Pattern. A large parent order is sliced into many smaller children to minimize market impact. From the tape, children share the same actor, same side, closely-drifting prices, and closely-spaced timestamps.

Heuristic. Per (actor_id, market_id, side):

  • Track OrderFilled events only (not placements. Counting both inflates the chain length for nothing).
  • Maintain a rolling deque capped by max_time_between_children_s (drop events older than this window from the head).
  • When the deque reaches min_children, verify the price cluster:
  • Mean of child prices → mid.
  • Max |price - mid| / mid in basis points ≤ max_price_drift_bps.
  • Emit when both the count and price-cluster criteria are satisfied.

De-duplication. Only emits once the group grows beyond the last emission count. Prevents re-emitting after each new child.

python
from horizon.flow.config import FlowConfig
from horizon.flow.hidden import SplitOrderDetector

det = SplitOrderDetector(FlowConfig())
# Use just like any other detector: it implements the same protocol.

Config. SplitOrderConfig. Defaults max_time_between_children_s=15, max_price_drift_bps=10, min_children=3.

Calibration note. The default min_children=3 is deliberately tight; background-flow actors will occasionally trigger this (a retail trader firing three small orders in a minute produces the same signature as a nanoscale child chain). Consumers treat this as a “might be splitting” signal, not “is splitting.”

ExecutionAlgoFingerprinter

Batch-mode classifier. Call fit with an actor’s full per-market schedule over a day or session; it returns an AlgoFitResult with the best-match template and a fit score in $[0, 1]$.

Templates

  • TWAP. Uniform rate. $\propto \mathbb1$.
  • VWAP. Rate proportional to market volume. Requires an optional market_volume_schedule.
  • POV. Participation of Volume. Similar to VWAP but with a shorter rolling window. V0.1 aliases to VWAP; v0.2 splits them.
  • Almgren-Chriss (2001). Risk-aware schedule. Front-loaded when risk aversion is positive, back-loaded when it’s negative. Implemented as an exponential template with $\alpha = \pm 2.5$ chosen based on observed schedule shape.

Method

Bin the schedule into $N$ time-equal bins, normalize to a distribution summing to 1, compute mean-absolute-error against each template, invert to a fit score. A front_load metric compares first-third vs last-third mass and provides a secondary axis.

python
from horizon.flow.hidden import ExecutionAlgoFingerprinter

fp = ExecutionAlgoFingerprinter()
result = fp.fit(
 schedule=[(ts1, 100.0), (ts2, 120.0), ...], # from a specific actor/market
 market_volume_schedule=[(ts1, 5000.0), ...], # optional for VWAP fit
 bins=20,
)
# AlgoFitResult(template='almgren_chriss', fit_score=0.73, front_load=+0.31, n_trades=180, duration_s=3600)

Emission

A result with fit_score ≥ 0.55 can be lifted into an AnomalyFinding (category ExecutionAlgoFingerprint):

python
finding = fp.to_finding(
 actor_id="0xabc...",
 market_id="AAPL",
 venue_name="alpaca",
 result=result,
 detected_at=datetime.now(timezone.utc),
)

Severity is Low below 0.75, Medium above. The finding is informational. It’s NOT evidence of abuse; it’s evidence of style.
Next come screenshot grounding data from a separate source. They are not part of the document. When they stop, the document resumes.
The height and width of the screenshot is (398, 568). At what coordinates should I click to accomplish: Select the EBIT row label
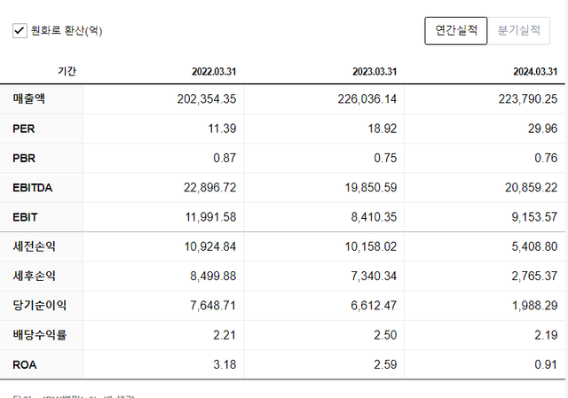click(25, 216)
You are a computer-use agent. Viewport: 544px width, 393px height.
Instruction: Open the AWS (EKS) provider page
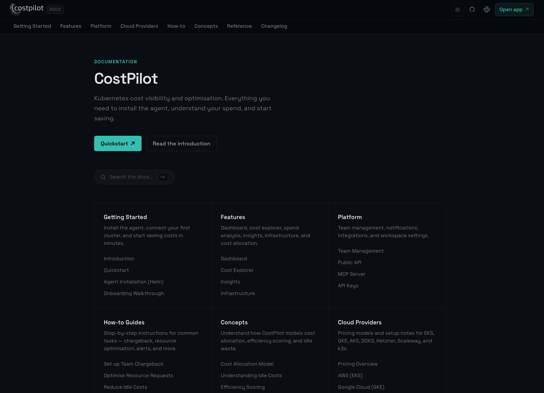pyautogui.click(x=350, y=375)
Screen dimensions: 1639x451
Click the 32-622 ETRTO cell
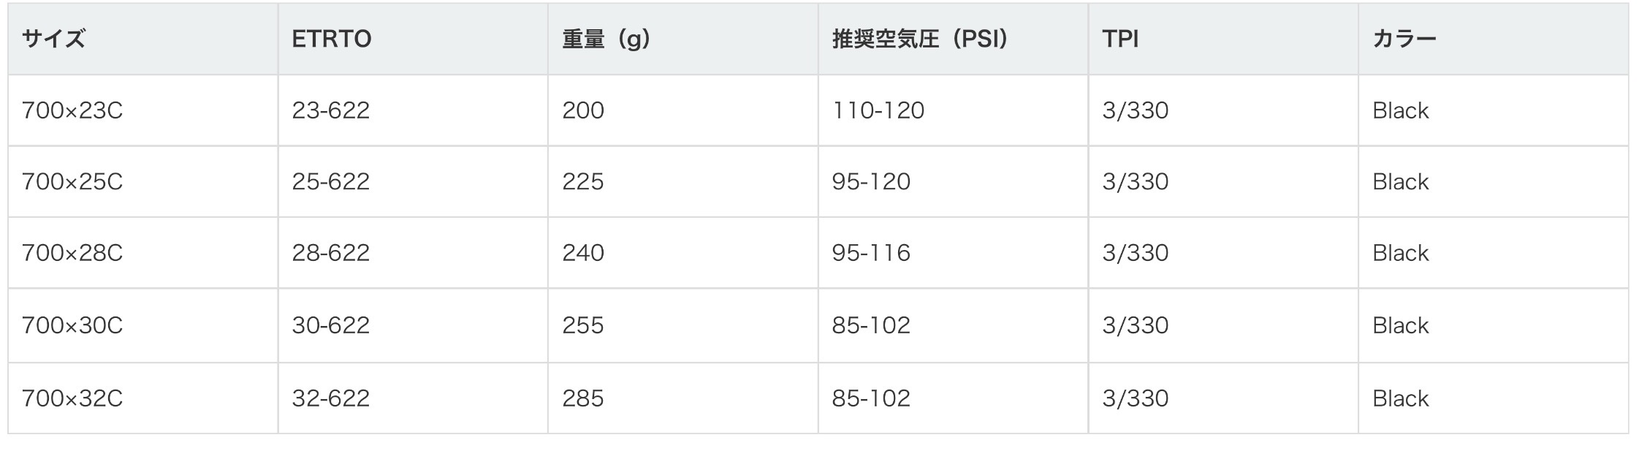(330, 398)
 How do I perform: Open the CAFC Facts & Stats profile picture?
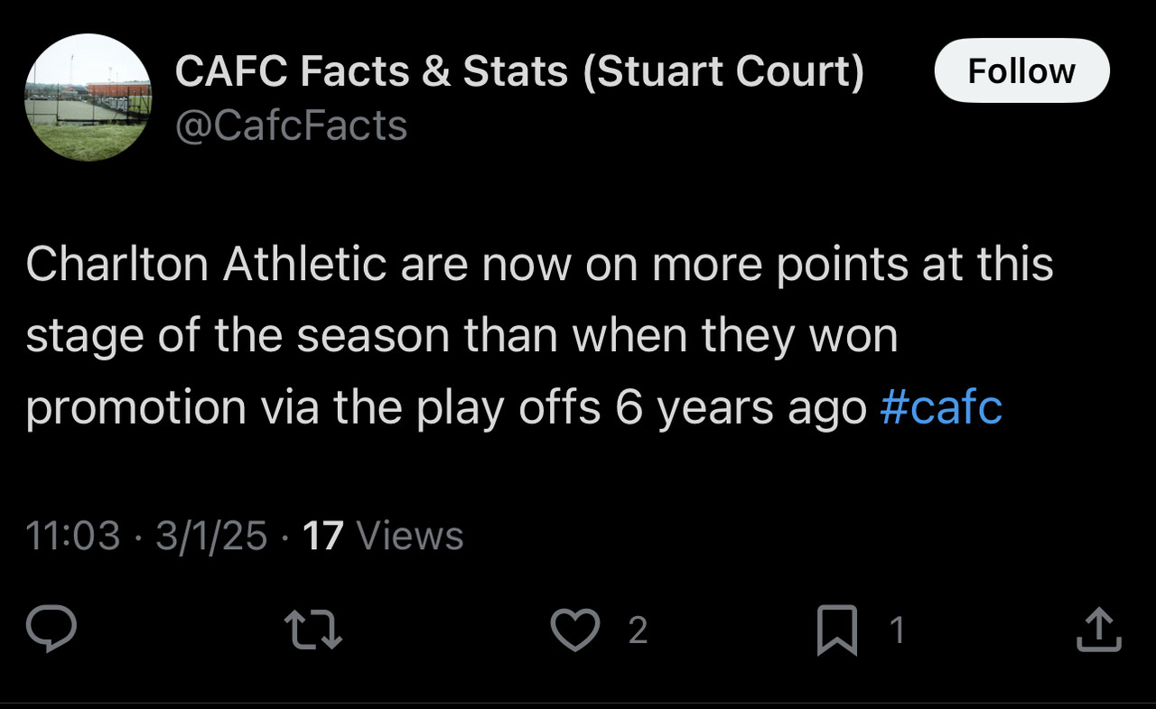click(88, 98)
What hidden-order detection is NOT

  • Not an assertion of wrongdoing. Splitting orders is legal and common; VWAP execution is legal and common. The findings flag observed structure, not intent.
  • Not a replacement for true L3 book observation. On venues that expose full L3 (Polymarket CLOB, Hyperliquid), you can often read the parent order structure directly; these detectors are for venues where you only see the tape.
  • Not deterministic execution replay. The fingerprinter decides between overlapping templates and can be fooled by intermediate cases (a 30-minute VWAP looks a lot like a TWAP at low bin counts).

Citations

  • Hautsch, N., Huang, R. (2012). “The market impact of a limit order.” Journal of Economic Dynamics and Control.
  • Almgren, R., Chriss, N. (2001). “Optimal execution of portfolio transactions.” Journal of Risk, 3, 5–39.
  • Berkowitz, S. A., Logue, D. E., Noser, E. A. (1988). VWAP benchmarking.
  • Kissell, R., Glantz, M. (2003). Optimal Trading Strategies.
  • Esser, A., Mönch, B. (2007). “The navigation of an iceberg.” Finance Research Letters, 4, 68–81.